Stored items:
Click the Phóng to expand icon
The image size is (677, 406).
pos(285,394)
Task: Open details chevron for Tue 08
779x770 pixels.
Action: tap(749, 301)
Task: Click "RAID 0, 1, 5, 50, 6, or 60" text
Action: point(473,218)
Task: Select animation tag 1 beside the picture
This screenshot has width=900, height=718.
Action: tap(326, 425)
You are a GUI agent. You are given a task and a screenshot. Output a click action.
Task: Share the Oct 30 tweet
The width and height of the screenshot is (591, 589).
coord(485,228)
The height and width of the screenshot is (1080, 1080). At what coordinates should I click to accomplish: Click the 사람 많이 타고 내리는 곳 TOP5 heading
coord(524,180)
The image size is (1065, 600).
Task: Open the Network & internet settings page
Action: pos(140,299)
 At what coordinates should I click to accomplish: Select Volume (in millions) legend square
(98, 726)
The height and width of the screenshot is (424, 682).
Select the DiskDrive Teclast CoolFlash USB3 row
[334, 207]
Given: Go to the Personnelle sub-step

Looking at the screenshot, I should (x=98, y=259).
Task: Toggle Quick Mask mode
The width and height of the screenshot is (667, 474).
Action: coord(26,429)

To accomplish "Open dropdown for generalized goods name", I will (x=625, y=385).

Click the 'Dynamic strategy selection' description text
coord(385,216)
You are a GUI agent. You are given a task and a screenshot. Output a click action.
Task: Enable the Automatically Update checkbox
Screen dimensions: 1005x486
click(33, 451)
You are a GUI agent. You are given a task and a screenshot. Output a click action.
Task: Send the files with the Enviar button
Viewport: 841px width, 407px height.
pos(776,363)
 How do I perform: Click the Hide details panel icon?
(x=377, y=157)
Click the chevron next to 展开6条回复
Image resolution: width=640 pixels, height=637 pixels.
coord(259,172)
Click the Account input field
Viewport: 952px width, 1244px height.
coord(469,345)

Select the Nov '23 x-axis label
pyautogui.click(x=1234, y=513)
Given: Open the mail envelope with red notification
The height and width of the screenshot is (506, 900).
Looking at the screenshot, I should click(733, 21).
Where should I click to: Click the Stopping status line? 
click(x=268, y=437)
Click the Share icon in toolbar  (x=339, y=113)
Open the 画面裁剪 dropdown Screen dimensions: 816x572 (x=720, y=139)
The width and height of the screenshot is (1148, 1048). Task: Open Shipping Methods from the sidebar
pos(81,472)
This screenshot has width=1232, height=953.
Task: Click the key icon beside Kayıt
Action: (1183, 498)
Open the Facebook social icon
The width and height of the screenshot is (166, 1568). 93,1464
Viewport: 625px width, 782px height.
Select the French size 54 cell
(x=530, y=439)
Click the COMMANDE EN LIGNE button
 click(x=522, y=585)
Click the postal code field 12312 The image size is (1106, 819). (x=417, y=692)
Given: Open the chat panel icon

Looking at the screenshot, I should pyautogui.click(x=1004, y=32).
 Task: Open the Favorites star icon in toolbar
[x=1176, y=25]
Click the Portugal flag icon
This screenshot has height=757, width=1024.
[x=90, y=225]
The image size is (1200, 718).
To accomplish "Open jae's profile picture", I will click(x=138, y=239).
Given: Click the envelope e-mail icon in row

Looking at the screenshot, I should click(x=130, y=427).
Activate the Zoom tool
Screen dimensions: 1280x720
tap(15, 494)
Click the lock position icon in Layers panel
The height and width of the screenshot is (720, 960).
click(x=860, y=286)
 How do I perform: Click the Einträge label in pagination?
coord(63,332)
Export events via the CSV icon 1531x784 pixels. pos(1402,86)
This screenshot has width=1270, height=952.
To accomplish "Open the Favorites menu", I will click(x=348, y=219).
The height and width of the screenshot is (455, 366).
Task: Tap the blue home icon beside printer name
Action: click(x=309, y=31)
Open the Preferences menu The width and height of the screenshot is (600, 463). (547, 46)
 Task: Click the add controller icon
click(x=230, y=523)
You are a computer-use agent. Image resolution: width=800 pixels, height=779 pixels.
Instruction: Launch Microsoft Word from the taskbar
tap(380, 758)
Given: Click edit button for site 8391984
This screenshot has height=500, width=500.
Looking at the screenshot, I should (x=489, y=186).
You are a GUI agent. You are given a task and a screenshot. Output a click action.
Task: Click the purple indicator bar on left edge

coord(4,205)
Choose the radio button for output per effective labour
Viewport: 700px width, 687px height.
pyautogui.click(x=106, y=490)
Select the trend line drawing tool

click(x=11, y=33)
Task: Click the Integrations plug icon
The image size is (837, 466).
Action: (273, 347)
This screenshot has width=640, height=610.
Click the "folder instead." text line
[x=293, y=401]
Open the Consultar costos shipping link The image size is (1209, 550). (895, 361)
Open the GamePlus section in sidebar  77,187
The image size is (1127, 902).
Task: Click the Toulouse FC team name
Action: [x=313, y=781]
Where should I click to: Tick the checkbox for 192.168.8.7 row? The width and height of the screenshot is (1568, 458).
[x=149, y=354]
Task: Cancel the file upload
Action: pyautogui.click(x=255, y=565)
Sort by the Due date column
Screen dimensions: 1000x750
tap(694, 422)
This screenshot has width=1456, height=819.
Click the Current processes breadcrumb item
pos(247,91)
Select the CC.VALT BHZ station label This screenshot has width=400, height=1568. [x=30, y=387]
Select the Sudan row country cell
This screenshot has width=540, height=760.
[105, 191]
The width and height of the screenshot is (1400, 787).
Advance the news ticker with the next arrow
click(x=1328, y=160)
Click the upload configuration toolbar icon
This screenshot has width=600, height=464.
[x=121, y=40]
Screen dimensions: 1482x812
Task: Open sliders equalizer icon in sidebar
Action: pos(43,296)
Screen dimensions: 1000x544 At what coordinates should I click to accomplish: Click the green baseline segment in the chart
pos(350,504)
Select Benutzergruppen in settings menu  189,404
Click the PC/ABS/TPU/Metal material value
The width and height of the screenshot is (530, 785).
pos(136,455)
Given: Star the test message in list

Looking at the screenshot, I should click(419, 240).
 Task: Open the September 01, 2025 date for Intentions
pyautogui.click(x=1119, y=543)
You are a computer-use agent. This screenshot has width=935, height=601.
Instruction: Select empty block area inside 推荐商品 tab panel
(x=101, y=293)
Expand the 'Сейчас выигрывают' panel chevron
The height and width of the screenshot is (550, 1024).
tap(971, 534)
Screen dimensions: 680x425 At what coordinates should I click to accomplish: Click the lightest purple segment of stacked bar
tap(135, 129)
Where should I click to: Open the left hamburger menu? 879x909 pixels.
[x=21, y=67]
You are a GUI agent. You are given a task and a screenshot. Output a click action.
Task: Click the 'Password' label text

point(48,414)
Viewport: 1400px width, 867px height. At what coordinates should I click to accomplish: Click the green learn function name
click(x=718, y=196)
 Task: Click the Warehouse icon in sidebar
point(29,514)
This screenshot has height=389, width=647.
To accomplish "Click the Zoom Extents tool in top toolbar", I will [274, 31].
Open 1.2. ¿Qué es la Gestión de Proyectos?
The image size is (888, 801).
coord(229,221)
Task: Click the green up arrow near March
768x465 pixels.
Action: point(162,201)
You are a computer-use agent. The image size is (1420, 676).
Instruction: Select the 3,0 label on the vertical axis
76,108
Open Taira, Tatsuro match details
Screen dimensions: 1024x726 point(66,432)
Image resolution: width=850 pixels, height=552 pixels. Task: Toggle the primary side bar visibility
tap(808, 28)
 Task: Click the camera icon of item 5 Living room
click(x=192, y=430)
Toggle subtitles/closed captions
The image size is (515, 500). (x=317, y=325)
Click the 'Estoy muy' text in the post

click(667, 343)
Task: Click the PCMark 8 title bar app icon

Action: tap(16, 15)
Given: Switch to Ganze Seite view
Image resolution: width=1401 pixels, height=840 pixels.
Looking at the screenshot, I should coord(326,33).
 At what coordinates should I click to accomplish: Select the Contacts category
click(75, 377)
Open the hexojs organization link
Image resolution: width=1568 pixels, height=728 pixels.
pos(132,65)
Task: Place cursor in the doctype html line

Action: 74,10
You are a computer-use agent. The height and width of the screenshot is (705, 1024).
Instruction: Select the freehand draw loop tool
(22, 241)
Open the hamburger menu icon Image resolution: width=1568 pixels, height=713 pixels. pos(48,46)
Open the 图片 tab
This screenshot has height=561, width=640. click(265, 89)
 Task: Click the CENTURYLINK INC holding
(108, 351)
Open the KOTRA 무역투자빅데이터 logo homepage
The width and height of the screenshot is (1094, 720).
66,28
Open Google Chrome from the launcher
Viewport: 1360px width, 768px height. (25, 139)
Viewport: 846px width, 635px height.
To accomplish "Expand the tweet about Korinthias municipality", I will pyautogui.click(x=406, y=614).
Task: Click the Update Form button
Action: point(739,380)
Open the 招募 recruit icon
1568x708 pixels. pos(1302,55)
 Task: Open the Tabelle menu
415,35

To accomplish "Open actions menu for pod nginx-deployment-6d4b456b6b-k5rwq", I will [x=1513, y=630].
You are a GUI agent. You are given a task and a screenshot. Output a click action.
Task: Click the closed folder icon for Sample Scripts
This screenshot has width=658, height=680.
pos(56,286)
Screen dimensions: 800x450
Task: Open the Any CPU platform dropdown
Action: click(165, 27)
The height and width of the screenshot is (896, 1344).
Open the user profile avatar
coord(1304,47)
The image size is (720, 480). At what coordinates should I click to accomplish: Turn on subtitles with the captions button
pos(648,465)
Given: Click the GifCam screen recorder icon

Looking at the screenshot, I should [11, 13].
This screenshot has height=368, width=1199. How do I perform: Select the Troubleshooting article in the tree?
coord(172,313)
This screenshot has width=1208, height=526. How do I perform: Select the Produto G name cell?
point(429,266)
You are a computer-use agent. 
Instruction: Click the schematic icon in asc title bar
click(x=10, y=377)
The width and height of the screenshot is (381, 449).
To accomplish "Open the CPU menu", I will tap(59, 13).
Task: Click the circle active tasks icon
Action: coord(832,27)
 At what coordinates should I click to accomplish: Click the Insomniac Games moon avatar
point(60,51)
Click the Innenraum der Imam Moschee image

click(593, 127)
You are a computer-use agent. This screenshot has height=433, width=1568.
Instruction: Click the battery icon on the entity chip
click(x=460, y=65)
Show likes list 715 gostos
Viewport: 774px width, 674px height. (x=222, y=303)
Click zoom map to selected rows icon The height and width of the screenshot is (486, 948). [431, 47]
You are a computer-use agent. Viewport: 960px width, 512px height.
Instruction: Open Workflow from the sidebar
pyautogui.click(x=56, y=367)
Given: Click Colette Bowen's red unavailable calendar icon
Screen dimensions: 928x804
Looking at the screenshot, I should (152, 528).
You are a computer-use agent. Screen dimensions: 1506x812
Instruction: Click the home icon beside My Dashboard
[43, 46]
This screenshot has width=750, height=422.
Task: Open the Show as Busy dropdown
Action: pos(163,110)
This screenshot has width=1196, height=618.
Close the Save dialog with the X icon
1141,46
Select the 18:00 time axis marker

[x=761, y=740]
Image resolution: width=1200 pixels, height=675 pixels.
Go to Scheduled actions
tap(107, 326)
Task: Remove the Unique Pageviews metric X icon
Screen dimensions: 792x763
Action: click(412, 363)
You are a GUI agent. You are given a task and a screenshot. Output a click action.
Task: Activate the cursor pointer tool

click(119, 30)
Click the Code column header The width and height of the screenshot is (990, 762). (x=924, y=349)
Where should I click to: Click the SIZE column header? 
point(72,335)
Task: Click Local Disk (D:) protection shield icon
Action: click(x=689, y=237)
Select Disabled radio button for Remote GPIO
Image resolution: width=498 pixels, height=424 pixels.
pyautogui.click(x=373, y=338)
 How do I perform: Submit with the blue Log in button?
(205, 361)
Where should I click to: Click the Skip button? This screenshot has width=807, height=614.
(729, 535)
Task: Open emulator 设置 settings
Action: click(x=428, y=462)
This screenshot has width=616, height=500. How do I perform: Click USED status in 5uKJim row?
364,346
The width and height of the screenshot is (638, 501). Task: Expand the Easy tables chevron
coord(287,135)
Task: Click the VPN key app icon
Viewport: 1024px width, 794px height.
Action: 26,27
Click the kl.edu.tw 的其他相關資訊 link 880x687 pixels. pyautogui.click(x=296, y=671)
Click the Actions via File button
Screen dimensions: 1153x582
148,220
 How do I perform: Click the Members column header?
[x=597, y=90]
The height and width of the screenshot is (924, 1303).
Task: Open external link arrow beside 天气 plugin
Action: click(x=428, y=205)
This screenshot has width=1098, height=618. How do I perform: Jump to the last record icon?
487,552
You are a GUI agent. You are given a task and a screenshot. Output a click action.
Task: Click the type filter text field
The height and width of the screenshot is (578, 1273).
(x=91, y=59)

■ **What you should do**
Using the entries above, repeat only the lines from the one containing "Open the hexojs organization link" through the one containing "Open the hamburger", end lines included.

■ **Written reply**
Open the hexojs organization link
Image resolution: width=1568 pixels, height=728 pixels.
pos(132,65)
Task: Place cursor in the doctype html line

Action: 74,10
You are a computer-use agent. The height and width of the screenshot is (705, 1024).
Instruction: Select the freehand draw loop tool
(22, 241)
Open the hamburger menu icon Image resolution: width=1568 pixels, height=713 pixels. pos(48,46)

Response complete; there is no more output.